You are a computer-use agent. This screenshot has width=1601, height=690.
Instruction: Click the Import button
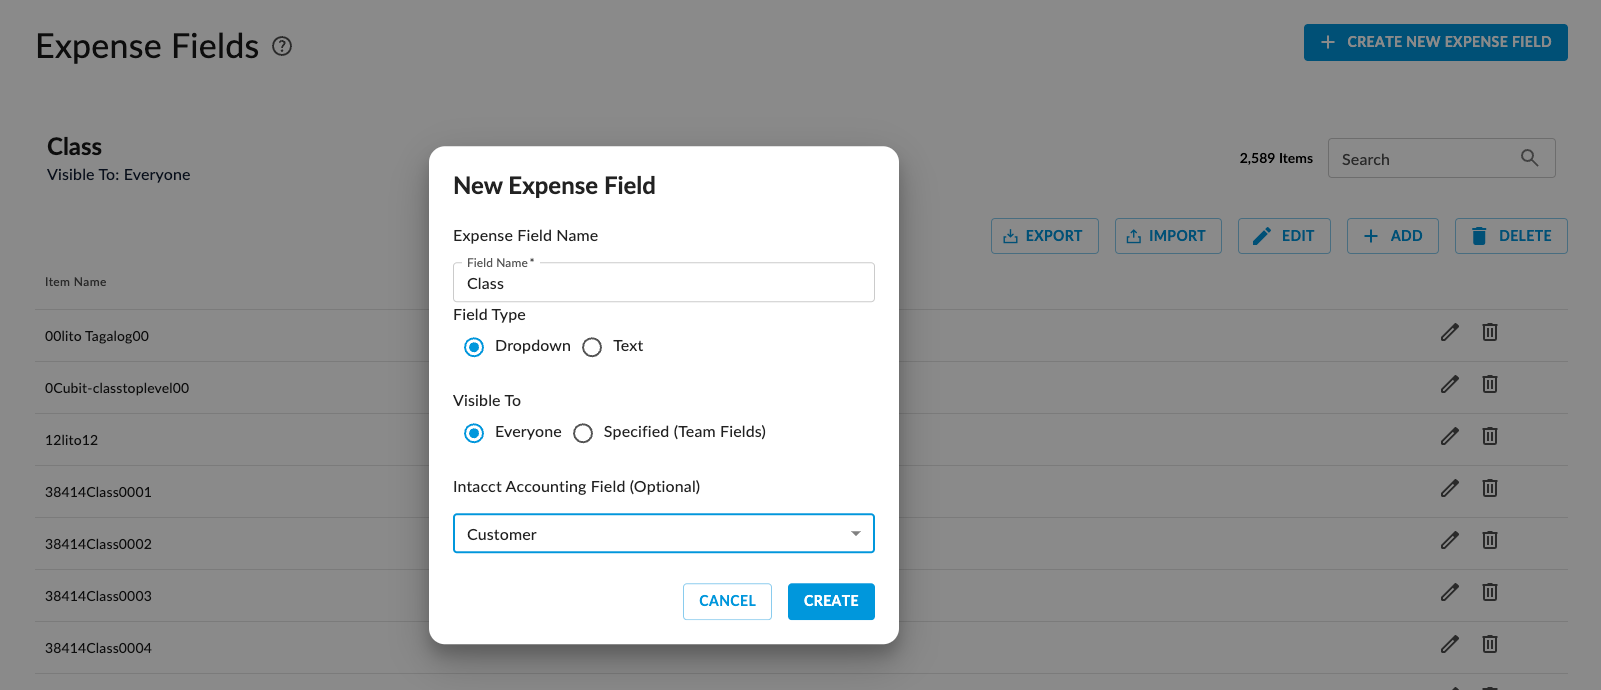[1167, 236]
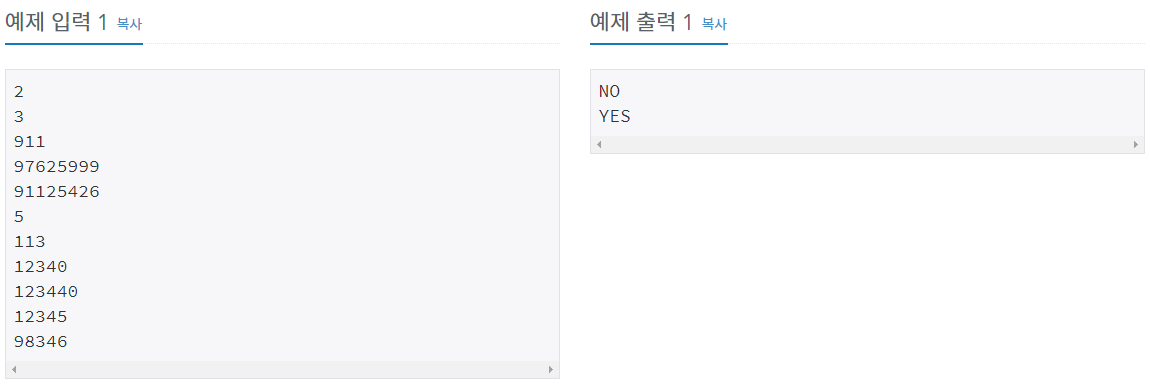This screenshot has height=385, width=1150.
Task: Click left scroll arrow of output box
Action: (599, 144)
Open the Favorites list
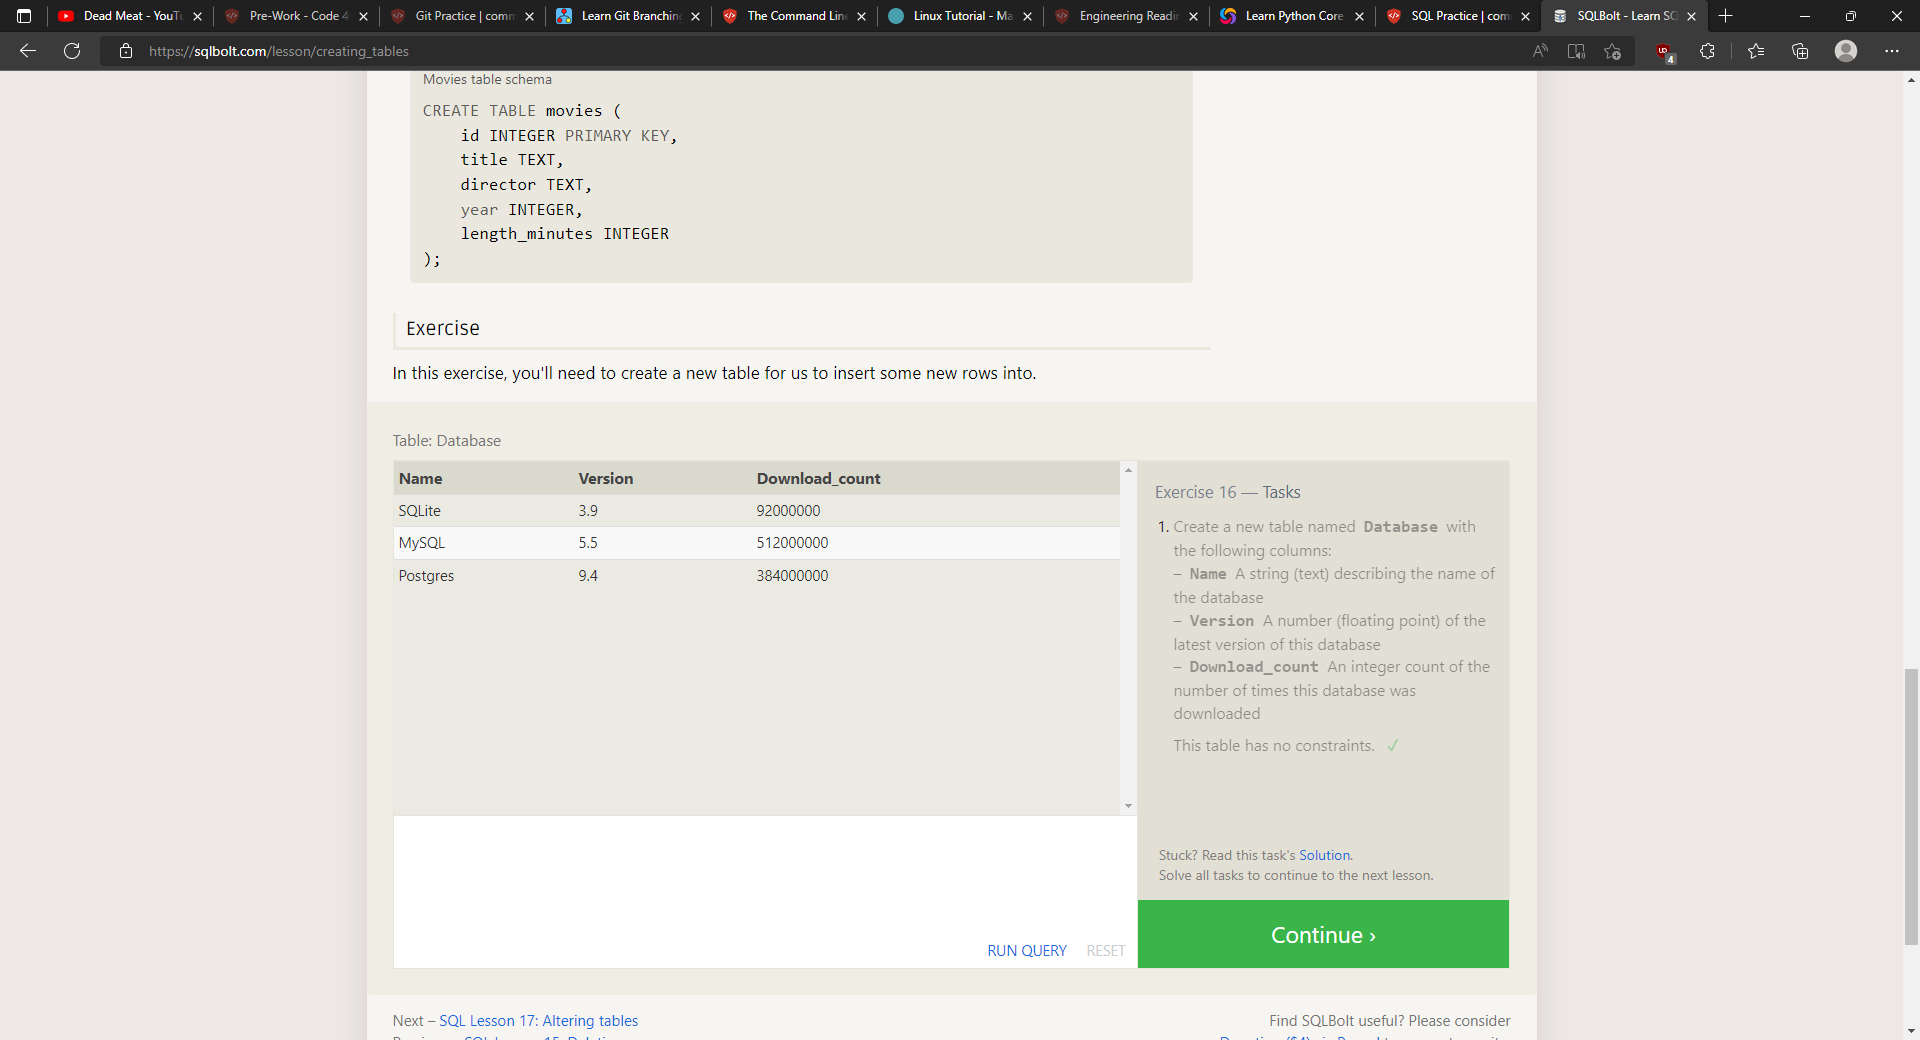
--------------------------------
• **Exercise**
The complete material, set down exactly and stripped of pictures, is the expected response.

• **Solution**
You are a computer-use agent. This screenshot has width=1601, height=690.
Instruction: Click the Import button
[1167, 236]
This screenshot has height=385, width=1150.
Task: Click left scroll arrow of output box
Action: (599, 144)
Open the Favorites list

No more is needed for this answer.